The shutdown didn’t just make it difficult for journalists to transmit information, it also left some reporters vulnerable. Scribes who could not access VPNs and innocuously send information over Facebook or WhatsApp were wary of using their cellphones to call in any problems they saw at polling stations out of fear that Museveni supporters might attack them, Sempala says. As a result, he suspects many voting-day irregularities went unreported.
Meanwhile, the 40 observers HRNJ Uganda had deployed throughout the country to monitor reporter safety and access were unable to do their jobs.

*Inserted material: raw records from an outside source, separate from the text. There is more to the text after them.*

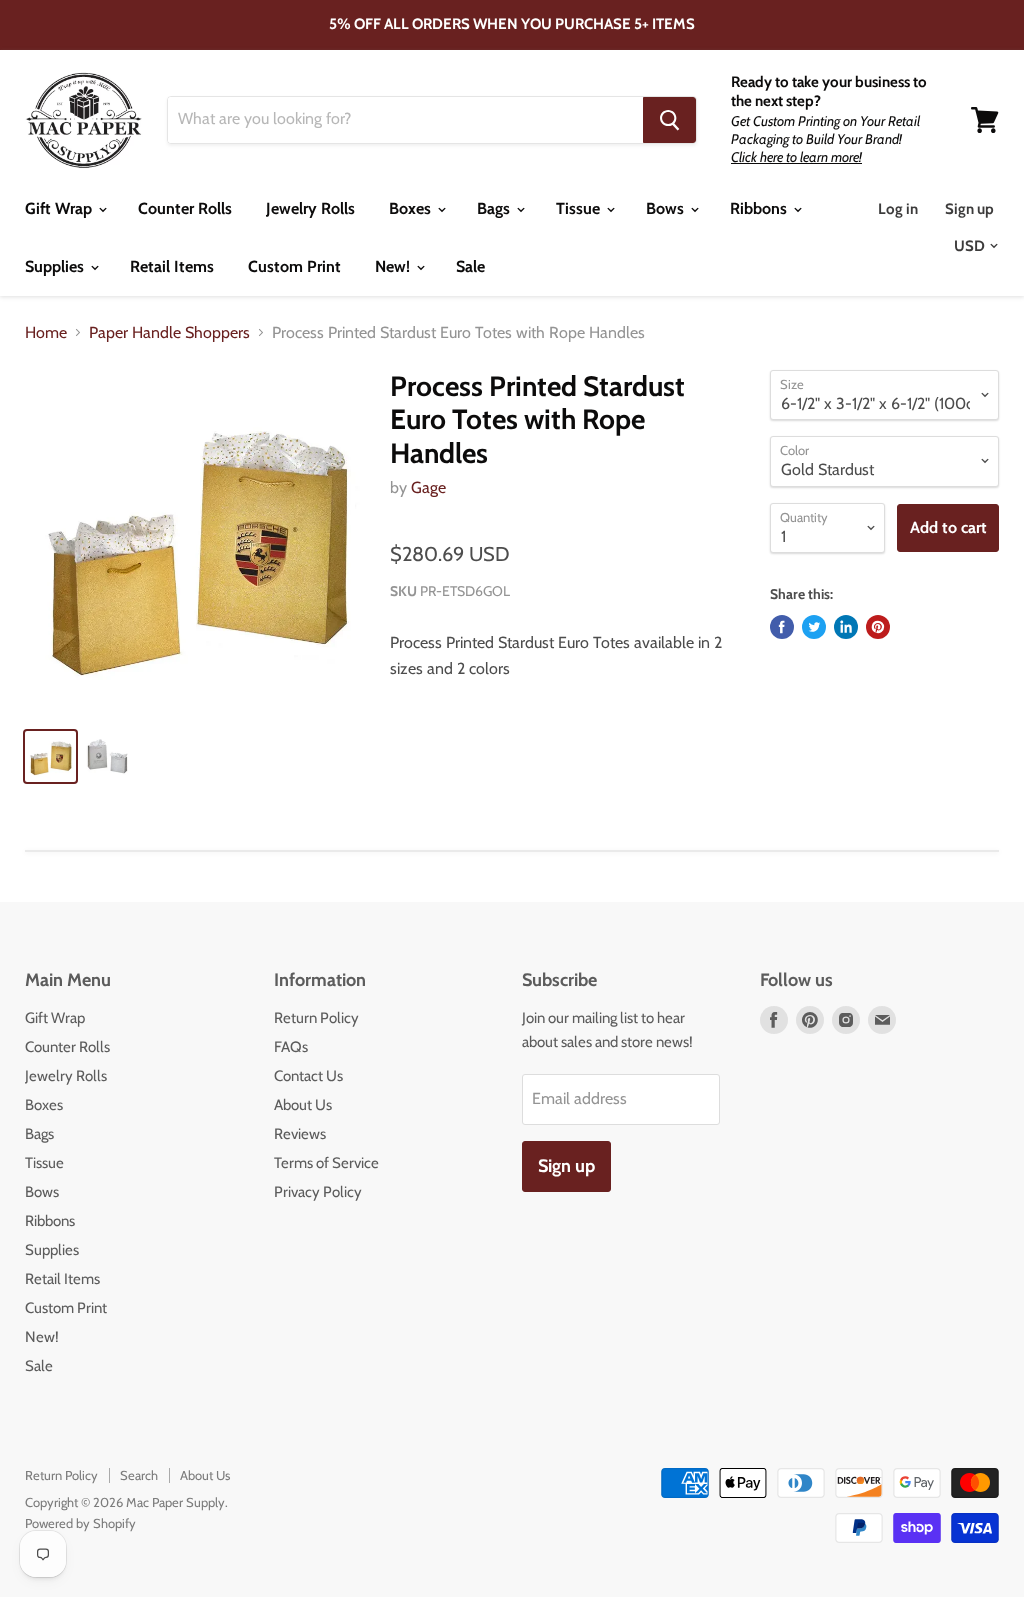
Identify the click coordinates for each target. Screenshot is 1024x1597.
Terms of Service (326, 1163)
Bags (495, 208)
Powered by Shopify (80, 1523)
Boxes (412, 208)
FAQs (291, 1047)
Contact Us (308, 1076)
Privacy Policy (318, 1192)
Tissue (580, 208)
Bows (667, 208)
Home (46, 333)
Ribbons (760, 208)
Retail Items (172, 266)
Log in (898, 209)
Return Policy (316, 1018)
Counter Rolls (185, 208)
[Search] (669, 120)
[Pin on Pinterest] (878, 627)
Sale (470, 266)
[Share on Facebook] (782, 627)
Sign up (969, 209)
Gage (428, 487)
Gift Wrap (60, 208)
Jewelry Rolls (310, 208)
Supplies (56, 266)
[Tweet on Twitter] (814, 627)
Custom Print (294, 266)
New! (394, 266)
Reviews (300, 1134)
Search (139, 1475)
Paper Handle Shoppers (169, 333)
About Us (303, 1105)
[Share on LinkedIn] (846, 627)
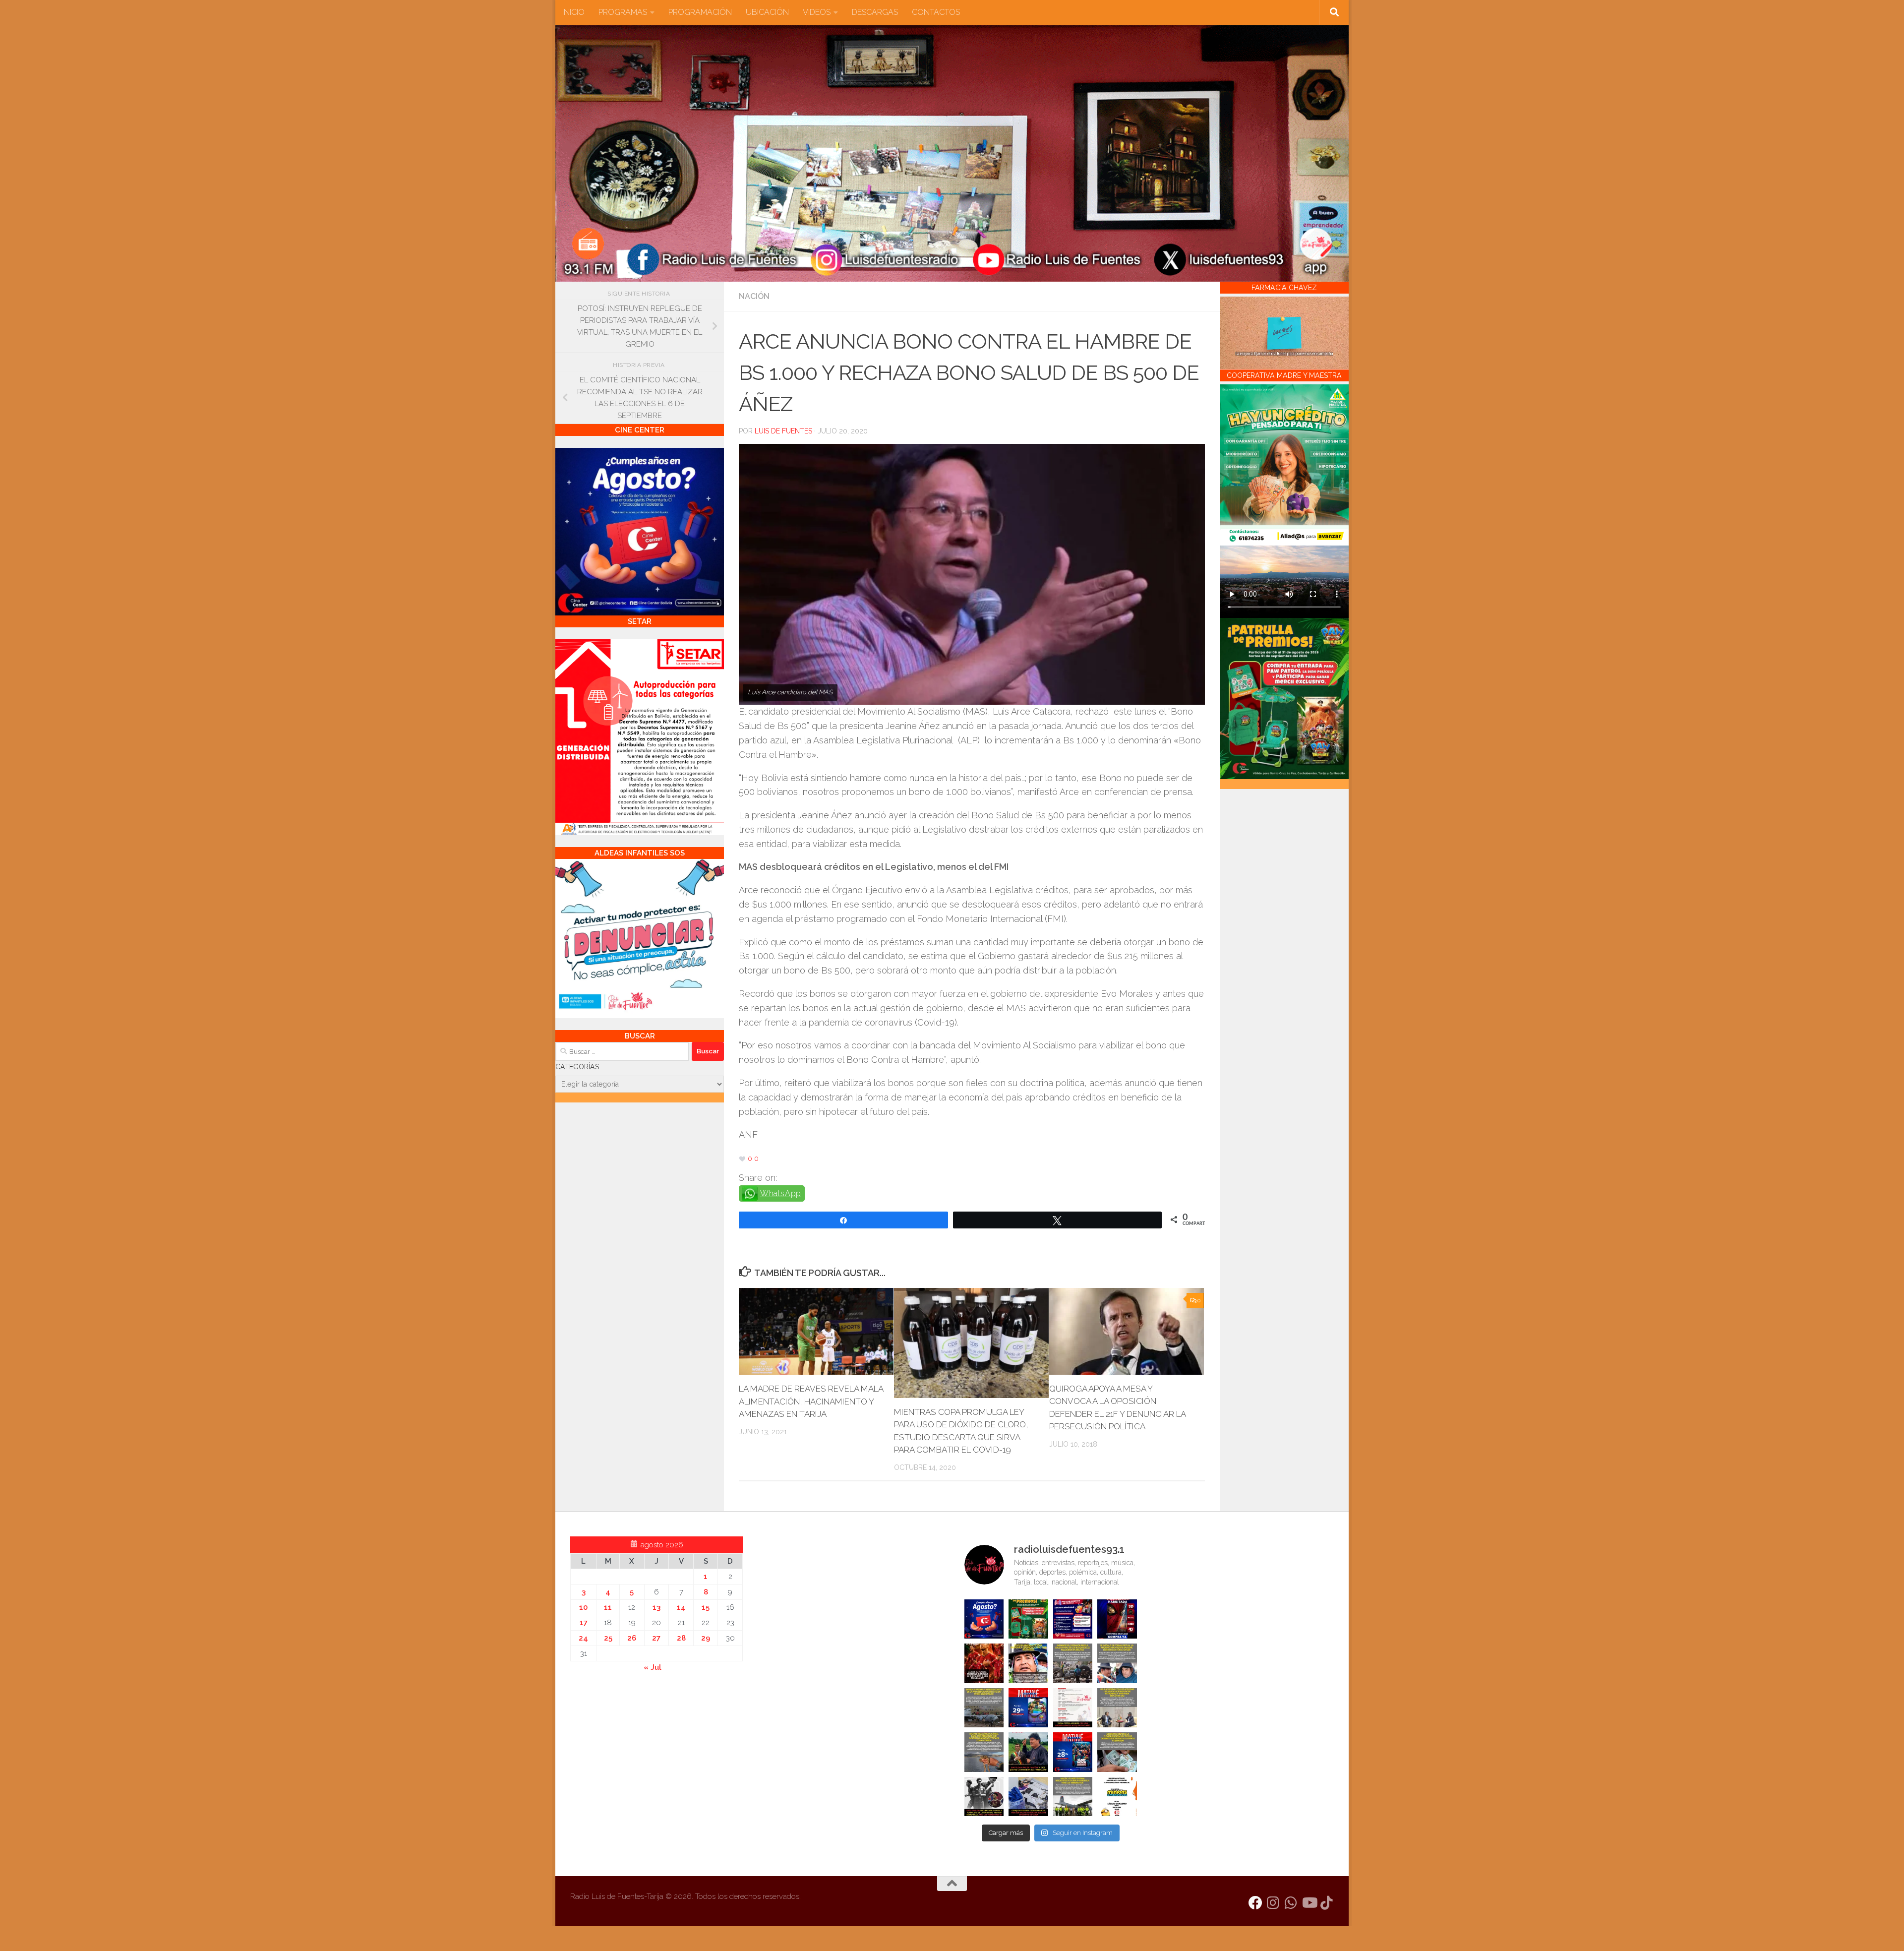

Their monitoring activities—ensuring reporters were allowed into polling stations and that they weren’t harassed by electoral officials—were supposed to be reported over WhatsApp.
Whatever their perception of the impact on the election, which Museveni officially won with 60 percent of the vote, the media fraternity is convinced the shutdown was only the government’s opening effort to control social media.
In mid-March the regime tried to amend the 2013 Communications Act. The suggested changes would remove parliamentary oversight of the administration’s attempts to regulate social media and the people who use it. The government is defending the move on the same security grounds as the Election Day blackout. iFreedom’s Mukwano sees something more insidious.
“They are trying to build a fence around the entire internet and social media.”